Transition Support Fund
Estimated cost: $50–100M over two years
Lead agency: MSD and MBIE jointly
Model: COVID-19 wage subsidy mechanism adapted for structural displacement
The COVID-19 wage subsidy demonstrated that NZ can deploy income support rapidly, at scale, with a clear eligibility framework. The Transition Support Fund applies a similar mechanism to AI-driven displacement — but with structural rather than cyclical intent. Unlike the wage subsidy, it is not designed to maintain employment relationships that no longer make economic sense; it is designed to support workers through the gap between displacement and re-entry into the labour market.
The fund should be targeted at sectors identified as high-exposure in the National AI Impact Assessment, with eligibility criteria that don't require workers to prove AI causation (which is often ambiguous) but instead reflect the labour market conditions in affected sectors. Support should be time-limited but sufficient: modelling suggests a two-year support window, combined with active retraining access, is more effective than either income support alone or retraining mandates without income security.
The fund's design should be informed by international experience — Finland's basic income experiment, Canada's sectoral workforce development boards, and Denmark's flexicurity model all offer relevant evidence — while reflecting NZ's specific institutional context.
Public Engagement: Citizens' Assembly
Lead agency: Department of the Prime Minister and Cabinet
Scale: 100+ representative New Zealanders, deliberating over six months
AI policy decisions involve genuine value trade-offs that expert analysis cannot resolve alone: How much weight should NZ give to economic efficiency versus employment stability? Who bears the cost of transition — those displaced, or taxpayers broadly? What risks are acceptable in AI-assisted government services? These are democratic questions, not technical ones.
A Citizens' Assembly — drawing on the model used in Ireland for constitutional reform and in the UK for climate policy — convenes a representative cross-section of New Zealanders to deliberate on these questions with access to expert evidence and time to reach considered recommendations. The assembly's output is not binding, but it establishes a democratic mandate that is qualitatively different from polling or select committee submissions.
The assembly should be commissioned in Year 1 and report within six months, with recommendations feeding into the Year 3–5 legislative programme.

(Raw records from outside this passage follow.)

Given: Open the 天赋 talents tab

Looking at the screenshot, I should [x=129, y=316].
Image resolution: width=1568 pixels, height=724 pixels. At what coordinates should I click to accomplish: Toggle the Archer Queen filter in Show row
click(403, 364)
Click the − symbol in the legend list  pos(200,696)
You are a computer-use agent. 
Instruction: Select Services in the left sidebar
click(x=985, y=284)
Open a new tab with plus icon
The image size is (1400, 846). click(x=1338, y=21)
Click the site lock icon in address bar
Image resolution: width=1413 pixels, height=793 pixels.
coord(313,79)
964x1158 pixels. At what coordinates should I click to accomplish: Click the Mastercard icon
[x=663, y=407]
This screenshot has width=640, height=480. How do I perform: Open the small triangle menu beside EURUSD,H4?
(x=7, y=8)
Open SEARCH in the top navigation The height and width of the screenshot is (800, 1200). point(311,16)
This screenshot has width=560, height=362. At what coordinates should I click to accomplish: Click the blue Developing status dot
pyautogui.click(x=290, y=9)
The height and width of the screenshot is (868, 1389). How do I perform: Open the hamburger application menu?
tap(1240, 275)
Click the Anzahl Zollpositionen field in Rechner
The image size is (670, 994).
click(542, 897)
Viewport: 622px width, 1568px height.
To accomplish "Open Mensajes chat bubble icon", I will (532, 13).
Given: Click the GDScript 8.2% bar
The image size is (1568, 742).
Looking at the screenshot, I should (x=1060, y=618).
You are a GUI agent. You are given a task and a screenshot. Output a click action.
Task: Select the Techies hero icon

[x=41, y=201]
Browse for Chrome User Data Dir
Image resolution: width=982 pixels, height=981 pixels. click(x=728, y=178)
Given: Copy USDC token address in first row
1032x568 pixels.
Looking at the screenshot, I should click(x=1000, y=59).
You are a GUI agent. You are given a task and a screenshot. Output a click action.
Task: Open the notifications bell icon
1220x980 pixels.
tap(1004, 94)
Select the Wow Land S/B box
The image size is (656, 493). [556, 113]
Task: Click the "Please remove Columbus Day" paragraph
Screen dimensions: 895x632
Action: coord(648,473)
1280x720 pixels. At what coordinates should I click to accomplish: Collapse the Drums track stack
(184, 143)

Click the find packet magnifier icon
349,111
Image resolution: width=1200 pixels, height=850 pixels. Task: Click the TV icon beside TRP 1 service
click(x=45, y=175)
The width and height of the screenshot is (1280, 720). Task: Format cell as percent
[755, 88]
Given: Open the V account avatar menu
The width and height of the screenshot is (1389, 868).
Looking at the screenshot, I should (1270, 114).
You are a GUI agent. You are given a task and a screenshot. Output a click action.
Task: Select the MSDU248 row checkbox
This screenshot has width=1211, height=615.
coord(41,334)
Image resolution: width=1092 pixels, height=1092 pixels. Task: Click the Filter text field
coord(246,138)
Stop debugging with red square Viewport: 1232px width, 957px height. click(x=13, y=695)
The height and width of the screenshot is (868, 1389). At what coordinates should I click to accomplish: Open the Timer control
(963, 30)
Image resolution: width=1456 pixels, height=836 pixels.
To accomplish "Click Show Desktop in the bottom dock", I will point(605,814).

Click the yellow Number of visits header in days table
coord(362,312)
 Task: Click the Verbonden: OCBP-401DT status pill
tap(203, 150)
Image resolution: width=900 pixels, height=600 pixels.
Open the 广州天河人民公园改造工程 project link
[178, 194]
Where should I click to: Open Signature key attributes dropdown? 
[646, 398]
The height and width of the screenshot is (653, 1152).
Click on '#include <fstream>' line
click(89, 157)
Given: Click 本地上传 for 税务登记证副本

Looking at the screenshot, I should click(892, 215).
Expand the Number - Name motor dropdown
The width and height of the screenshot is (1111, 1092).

Party Canvassing: Making AI a Political Issue
A parallel Year 1 action: develop a standardised set of AI policy questions covering each major section of this document, and put them to all NZ political parties. Publish responses side-by-side on this site so voters can compare positions.
Why this matters:
- Forces parties to articulate concrete positions on AI transition, not vague platitudes
- Creates a public record — stated positions can be tracked against actual policy outcomes
- Frames resource allocation as the core question: which parties are willing to invest in transition?
- Relevant to the 2026 NZ election cycle and every subsequent cycle
The question set should cover: workforce transition funding, education reform, sovereign infrastructure investment, data sovereignty, social safety net adequacy, and governance frameworks. Responses published as an interactive comparison matrix on this site, updated as parties revise their positions.